— begin EXTRACTED INFORMATION —

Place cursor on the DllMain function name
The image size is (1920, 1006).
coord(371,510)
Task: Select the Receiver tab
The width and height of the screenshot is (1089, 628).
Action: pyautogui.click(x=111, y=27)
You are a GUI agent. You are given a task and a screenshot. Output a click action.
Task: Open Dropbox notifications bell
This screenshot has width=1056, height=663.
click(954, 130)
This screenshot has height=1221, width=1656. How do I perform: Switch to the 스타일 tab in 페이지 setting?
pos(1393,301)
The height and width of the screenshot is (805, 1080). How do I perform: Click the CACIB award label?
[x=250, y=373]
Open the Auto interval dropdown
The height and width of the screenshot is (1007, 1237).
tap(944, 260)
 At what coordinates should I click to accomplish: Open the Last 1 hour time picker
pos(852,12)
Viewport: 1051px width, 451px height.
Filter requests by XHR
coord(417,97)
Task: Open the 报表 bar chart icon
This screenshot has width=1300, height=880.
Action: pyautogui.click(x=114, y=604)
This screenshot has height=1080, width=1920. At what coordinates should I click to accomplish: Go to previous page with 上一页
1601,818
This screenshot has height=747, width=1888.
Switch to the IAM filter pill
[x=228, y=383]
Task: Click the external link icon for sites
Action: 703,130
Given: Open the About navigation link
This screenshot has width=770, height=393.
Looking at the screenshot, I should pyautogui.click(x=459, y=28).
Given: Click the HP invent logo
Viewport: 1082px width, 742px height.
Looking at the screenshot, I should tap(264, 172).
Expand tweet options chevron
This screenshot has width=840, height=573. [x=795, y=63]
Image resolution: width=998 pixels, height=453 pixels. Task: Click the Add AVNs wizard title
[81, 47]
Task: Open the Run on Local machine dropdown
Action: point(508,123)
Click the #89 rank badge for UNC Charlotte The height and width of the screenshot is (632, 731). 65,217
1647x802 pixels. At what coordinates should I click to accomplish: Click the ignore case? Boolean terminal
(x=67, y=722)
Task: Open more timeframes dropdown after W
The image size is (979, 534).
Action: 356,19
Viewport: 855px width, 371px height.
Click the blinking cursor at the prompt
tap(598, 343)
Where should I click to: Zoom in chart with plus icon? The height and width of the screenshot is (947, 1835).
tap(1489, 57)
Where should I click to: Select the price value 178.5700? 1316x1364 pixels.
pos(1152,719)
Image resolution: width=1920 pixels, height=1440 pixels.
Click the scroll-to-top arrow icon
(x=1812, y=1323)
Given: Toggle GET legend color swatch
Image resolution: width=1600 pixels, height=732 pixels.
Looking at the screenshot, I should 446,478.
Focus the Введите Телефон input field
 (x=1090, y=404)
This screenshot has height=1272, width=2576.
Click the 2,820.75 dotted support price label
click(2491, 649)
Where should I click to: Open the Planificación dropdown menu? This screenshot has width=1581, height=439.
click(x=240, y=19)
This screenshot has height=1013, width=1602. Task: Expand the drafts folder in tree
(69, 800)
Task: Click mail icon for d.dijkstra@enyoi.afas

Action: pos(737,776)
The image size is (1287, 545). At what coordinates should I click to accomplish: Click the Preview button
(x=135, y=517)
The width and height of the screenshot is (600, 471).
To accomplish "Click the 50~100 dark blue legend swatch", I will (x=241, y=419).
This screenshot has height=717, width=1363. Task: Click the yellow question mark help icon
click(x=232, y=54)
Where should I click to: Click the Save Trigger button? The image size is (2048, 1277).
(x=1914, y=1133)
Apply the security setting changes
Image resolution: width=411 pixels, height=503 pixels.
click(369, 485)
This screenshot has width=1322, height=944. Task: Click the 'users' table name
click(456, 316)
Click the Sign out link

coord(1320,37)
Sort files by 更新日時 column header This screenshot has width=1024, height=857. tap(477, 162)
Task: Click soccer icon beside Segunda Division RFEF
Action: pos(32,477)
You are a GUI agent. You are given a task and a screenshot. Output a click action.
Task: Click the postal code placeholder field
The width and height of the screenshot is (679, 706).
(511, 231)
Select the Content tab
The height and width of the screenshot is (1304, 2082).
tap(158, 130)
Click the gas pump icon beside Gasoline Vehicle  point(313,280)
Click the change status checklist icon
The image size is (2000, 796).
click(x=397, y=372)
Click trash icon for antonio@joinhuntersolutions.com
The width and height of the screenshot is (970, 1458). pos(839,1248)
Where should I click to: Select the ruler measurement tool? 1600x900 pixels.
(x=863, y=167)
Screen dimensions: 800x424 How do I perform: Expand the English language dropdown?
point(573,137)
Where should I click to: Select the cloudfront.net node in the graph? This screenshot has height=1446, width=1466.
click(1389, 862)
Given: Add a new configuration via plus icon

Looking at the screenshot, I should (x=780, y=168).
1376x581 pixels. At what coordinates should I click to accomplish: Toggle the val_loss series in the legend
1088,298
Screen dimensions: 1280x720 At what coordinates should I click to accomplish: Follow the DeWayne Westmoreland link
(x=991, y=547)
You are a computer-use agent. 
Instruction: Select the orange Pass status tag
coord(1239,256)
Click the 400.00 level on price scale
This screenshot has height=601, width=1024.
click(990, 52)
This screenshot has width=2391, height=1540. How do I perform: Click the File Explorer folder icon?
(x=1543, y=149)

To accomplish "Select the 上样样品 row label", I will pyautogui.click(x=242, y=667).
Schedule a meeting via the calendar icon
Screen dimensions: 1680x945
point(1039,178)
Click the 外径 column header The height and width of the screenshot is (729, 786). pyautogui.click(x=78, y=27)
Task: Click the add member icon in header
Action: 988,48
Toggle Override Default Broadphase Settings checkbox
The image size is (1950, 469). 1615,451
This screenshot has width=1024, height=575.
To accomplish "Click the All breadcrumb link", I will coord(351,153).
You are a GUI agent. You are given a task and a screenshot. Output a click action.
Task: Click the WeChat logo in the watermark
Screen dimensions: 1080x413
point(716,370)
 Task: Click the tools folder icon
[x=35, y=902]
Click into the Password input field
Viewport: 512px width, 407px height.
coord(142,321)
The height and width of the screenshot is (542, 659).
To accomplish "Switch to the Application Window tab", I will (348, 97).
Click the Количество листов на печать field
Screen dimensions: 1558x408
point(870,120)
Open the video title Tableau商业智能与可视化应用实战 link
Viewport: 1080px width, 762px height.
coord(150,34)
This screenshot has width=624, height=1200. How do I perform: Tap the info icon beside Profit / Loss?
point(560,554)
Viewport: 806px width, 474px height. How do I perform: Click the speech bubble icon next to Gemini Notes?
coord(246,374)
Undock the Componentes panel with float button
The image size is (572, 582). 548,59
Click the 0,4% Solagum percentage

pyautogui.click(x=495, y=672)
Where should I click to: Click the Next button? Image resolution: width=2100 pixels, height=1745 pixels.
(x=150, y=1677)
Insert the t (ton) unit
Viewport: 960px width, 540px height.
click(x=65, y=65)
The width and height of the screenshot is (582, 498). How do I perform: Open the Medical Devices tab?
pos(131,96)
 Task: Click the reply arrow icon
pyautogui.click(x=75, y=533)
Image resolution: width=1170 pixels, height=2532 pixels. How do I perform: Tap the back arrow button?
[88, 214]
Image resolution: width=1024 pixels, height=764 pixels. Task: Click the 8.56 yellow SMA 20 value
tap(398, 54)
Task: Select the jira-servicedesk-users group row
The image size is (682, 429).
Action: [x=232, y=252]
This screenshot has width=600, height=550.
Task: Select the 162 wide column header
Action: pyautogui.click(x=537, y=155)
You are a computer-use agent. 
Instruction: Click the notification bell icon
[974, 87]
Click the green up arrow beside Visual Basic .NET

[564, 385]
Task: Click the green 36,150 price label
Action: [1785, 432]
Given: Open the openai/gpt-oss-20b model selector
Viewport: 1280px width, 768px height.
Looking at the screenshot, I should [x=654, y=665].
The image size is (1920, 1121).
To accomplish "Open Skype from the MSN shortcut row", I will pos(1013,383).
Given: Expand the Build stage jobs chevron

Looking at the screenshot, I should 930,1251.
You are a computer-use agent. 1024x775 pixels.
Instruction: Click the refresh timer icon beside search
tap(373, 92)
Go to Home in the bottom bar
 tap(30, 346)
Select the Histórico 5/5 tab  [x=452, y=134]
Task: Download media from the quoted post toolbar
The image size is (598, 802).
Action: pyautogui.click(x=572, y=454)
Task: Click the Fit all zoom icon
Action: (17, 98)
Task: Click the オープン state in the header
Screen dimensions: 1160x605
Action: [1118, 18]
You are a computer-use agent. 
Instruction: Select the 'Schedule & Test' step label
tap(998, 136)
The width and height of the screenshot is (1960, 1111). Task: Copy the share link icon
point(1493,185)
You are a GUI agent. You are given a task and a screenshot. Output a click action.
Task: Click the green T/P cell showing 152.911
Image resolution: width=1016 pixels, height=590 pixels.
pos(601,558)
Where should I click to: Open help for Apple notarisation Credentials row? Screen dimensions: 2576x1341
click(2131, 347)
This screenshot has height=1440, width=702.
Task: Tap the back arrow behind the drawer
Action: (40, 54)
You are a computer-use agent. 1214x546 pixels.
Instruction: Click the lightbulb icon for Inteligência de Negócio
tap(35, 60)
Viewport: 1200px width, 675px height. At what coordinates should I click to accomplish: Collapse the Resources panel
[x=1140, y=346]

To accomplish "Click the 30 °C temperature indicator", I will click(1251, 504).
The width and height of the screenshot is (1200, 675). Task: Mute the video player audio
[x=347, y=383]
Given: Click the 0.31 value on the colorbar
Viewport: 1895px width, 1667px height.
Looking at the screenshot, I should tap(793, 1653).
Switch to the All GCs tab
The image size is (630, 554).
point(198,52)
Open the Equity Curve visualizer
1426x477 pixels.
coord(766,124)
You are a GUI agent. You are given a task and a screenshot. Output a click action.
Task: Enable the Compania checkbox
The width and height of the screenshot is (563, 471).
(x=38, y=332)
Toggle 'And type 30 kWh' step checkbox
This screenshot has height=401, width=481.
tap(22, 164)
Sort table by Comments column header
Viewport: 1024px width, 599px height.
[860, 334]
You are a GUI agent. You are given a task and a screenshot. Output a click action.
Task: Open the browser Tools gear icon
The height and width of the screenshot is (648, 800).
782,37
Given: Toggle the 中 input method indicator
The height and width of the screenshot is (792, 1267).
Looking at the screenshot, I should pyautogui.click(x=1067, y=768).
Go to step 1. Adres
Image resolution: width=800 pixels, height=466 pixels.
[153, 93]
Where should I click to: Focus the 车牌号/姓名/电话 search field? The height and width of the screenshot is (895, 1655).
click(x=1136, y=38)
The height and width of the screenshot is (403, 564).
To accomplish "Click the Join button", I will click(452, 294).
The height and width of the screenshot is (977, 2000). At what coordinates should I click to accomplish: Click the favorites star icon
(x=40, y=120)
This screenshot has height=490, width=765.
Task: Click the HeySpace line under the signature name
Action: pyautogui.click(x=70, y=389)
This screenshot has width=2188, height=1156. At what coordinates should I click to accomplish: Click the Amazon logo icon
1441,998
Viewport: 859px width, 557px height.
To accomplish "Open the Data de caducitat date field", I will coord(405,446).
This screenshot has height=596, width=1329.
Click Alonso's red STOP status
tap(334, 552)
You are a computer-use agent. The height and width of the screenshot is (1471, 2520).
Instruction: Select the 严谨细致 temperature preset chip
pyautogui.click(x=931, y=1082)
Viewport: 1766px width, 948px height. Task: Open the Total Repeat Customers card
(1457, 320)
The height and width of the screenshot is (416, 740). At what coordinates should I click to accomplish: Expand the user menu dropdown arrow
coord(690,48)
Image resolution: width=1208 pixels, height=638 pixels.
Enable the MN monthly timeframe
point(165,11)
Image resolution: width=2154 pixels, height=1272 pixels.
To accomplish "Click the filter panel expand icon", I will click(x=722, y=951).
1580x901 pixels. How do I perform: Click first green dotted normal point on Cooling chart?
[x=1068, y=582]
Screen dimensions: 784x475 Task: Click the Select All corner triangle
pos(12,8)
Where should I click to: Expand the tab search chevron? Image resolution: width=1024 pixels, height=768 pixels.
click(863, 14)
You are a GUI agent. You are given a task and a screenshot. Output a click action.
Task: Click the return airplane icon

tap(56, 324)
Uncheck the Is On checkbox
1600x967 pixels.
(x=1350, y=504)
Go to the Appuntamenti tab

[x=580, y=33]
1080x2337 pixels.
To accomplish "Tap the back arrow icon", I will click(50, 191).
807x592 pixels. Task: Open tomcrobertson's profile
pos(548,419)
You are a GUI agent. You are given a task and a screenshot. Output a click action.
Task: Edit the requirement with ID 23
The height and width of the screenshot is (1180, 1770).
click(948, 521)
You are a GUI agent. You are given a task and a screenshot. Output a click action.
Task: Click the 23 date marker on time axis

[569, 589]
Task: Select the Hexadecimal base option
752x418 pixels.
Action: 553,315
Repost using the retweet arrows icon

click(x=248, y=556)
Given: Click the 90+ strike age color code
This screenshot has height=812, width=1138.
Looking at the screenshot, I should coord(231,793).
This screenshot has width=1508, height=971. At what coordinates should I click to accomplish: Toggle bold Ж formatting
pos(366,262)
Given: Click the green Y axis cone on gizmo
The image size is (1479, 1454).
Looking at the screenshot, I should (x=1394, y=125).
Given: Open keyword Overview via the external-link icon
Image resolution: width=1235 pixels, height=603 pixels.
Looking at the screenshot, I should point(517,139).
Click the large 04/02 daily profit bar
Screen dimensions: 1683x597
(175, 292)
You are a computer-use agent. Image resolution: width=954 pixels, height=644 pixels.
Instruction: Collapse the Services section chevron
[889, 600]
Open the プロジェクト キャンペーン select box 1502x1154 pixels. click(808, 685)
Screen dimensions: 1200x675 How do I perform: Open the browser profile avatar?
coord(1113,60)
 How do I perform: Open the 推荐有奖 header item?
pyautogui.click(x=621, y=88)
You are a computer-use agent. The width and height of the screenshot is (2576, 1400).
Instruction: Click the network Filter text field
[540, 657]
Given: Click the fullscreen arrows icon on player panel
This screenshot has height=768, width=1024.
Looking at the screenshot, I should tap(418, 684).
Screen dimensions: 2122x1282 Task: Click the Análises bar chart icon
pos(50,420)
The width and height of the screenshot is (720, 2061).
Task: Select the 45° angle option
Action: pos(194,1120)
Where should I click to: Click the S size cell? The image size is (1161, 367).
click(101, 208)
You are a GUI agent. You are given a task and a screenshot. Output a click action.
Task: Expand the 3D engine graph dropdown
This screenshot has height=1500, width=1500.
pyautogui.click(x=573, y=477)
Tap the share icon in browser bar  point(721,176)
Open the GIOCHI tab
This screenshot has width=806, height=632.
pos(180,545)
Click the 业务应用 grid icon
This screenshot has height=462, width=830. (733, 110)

— end EXTRACTED INFORMATION —

• TASK GOAL
Copy the records above word for word, from the start of the records through the line containing "Action: 703,130".

• TASK RESULT
Place cursor on the DllMain function name
The image size is (1920, 1006).
coord(371,510)
Task: Select the Receiver tab
The width and height of the screenshot is (1089, 628).
Action: pyautogui.click(x=111, y=27)
You are a GUI agent. You are given a task and a screenshot. Output a click action.
Task: Open Dropbox notifications bell
This screenshot has width=1056, height=663.
click(954, 130)
This screenshot has height=1221, width=1656. How do I perform: Switch to the 스타일 tab in 페이지 setting?
pos(1393,301)
The height and width of the screenshot is (805, 1080). How do I perform: Click the CACIB award label?
[x=250, y=373]
Open the Auto interval dropdown
The height and width of the screenshot is (1007, 1237).
tap(944, 260)
 At what coordinates should I click to accomplish: Open the Last 1 hour time picker
pos(852,12)
Viewport: 1051px width, 451px height.
Filter requests by XHR
coord(417,97)
Task: Open the 报表 bar chart icon
This screenshot has width=1300, height=880.
Action: pyautogui.click(x=114, y=604)
This screenshot has height=1080, width=1920. At what coordinates should I click to accomplish: Go to previous page with 上一页
1601,818
This screenshot has height=747, width=1888.
Switch to the IAM filter pill
[x=228, y=383]
Task: Click the external link icon for sites
Action: 703,130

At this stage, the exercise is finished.